Endophytes positive for l-asparaginase activity were predominantly of the genus Colletotrichum, followed by species of Fusarium, Penicillium and Phoma [26]. This result could be reflective of the endophyte diversity in the four plants tested as the teleomorph and anamorph states of ascomycetes typically dominate endophyte populations especially in leaves [27]. The genus Colletotrichum, can be found in many plants including legumes, grasses, vegetables and medicinal plants such as Justicia gendarussa and Taxus mairei [28]. Similarly, endophytic species of Fusarium [29], Phoma and Penicillium, are equally ubiquitous in distribution, in both tropical and temperate climates [30]. Although literatures on diversity of endophytes are available, documentation of their l-asparaginase production is lacking. To date, Colletotrichum, Fusarium, Penicillium and Phoma spp. are more well-known as producers of a variety of bioactive compounds [27], [28] such as alkaloids and antibiotics [31]. Hence, from this study, we add l-asparaginase production to the list, particularly for Fusarium oxysporum (MKS1) and P. simplicissimum (PBL13) from the Malaysian plants.

The l-asparaginase activities of endophytes from this study were however, inferior to levels produced by some known fungi of the Fusarium and Penicillium sp. For example, l-asparaginase activities by a Fusarium sp. were 0.08–3.14 unit mL−1 [32], while a Penicillium sp. can produce as high as 3.75 unit mL−1 [33]. These levels were significantly higher than the 0.013 and 0.019 μM−1 mL−1 min−1 produced by MKS1 (F. oxysporum) and PBL13 (P. simplicissimum) in this study, respectively. We presume the difference in amount of l-asparaginase produced may be attributed to several factors, which include culture media used and the different species of endophytes tested although of the same genus [32]. Nevertheless, this could only be further validated by performing western blot analysis to determine the relative expression patterns and characterization of l-asparaginase from fungal endophytes in comparison to existing bacteria-derived l-asparaginase [35]. The bioactivity of the l-asparaginases from various endophytes against various cancer cell lines can also we further tested to determine their application as anticancer agents [35]. Thus, we recommend these analyses for future explorations.

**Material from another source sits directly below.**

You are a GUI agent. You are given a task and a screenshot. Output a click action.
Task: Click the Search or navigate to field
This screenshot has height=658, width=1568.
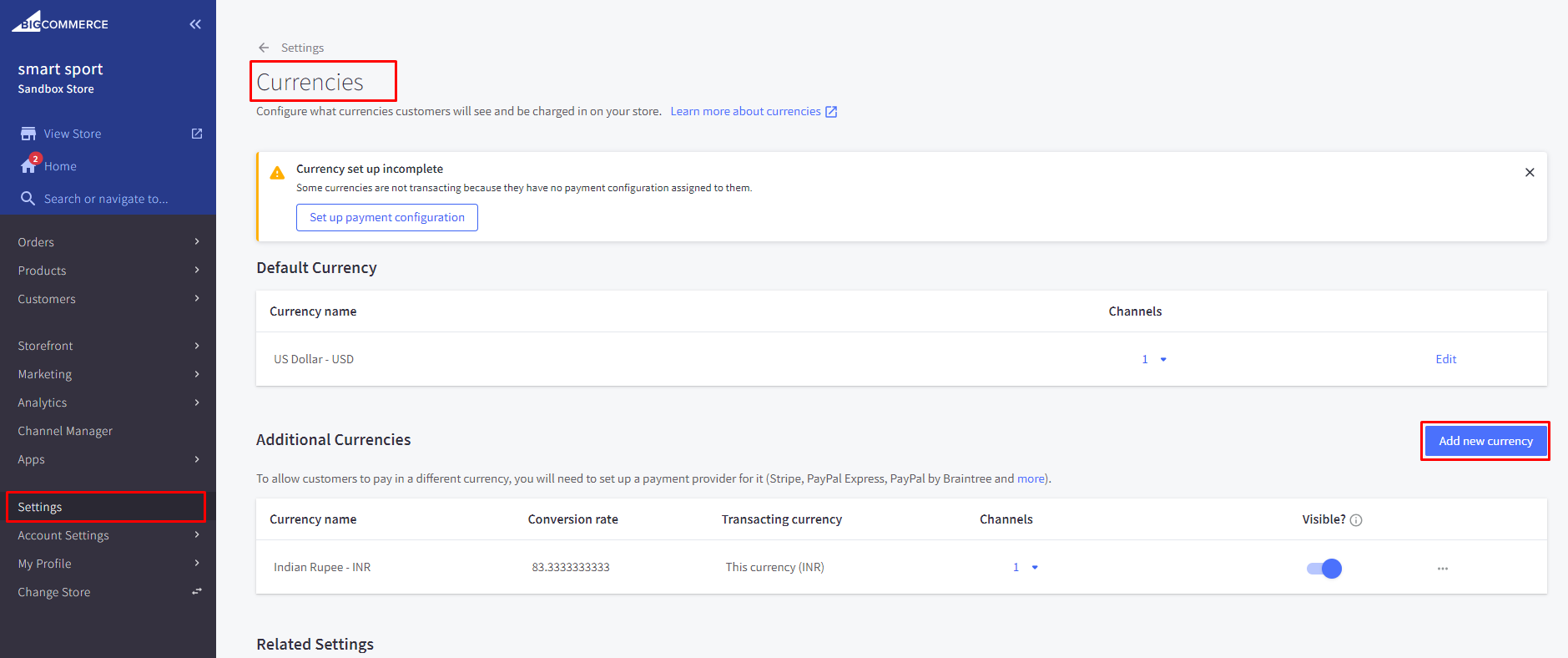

In our study, three endophytes were identified to only the phylum (Ascomycota) and class level (Dothideomycetes), probably due to the non-specificity of the universal primers (ITS1 and ITS4) used. Consequently, the l-asparaginase activities of ODL4 (Phylum Ascomycota), PBS1 (Class Dothideomycetes) and CCL1 (Class Dothideomycetes) cannot be compared with other studies. In future, this can be improved using genus–species specific primers. We also observed that the percentage of endophytes with l-asparaginase production was 28% of the total number isolated, with 17%, 8%, 2% and 1% for P. bleo, O. diffusa, C. citratus and M. koenigii. This percentage of l-asparaginase producing endophytes was higher than the 18% recovered from the anticancer plant Ocimum sanctum L. [34], but was relatively lower than the 35% recovered from Thai medicinal plants (Adenanthera microsperma, Betula alnoides, Cassia alata, Eupatorium odoratum, Hiptage benghalensis, Houttuynia cordata and Stemona tuberosa) [8]. Clearly, the choice of host plants is important to increase the chances of isolating more l-asparaginase producing endophytes.

Conclusions

To conclude, Malaysian anticancer plants (P. bleo, M. koenigii, C. citratus and O. diffusa) have shown potential to host l-asparaginase producing endophytes. Of this, P. bleo hosted the highest number of l-asparaginase producing endophytes, mostly in leaf tissues than stem tissues. There is no correlation between quantitative and qualitative estimation of asparaginase activity. The endophytes with good activities were ODL4 (Ascomycota), PBS1 (Dothideomycetes), PBL13 (P. simplicissimum), CCL1 (Dothideomycetes) and MKS1 (F. oxysporum), isolated from various host plants. These endophytes can be cultured in the laboratory and l-asparaginase produced can be harvested for development as anticancer compound.

Conflict of Interest

The authors have declared no conflict of interest.

Compliance with Ethics Requirements

This article does not contain any studies with human or animal subjects.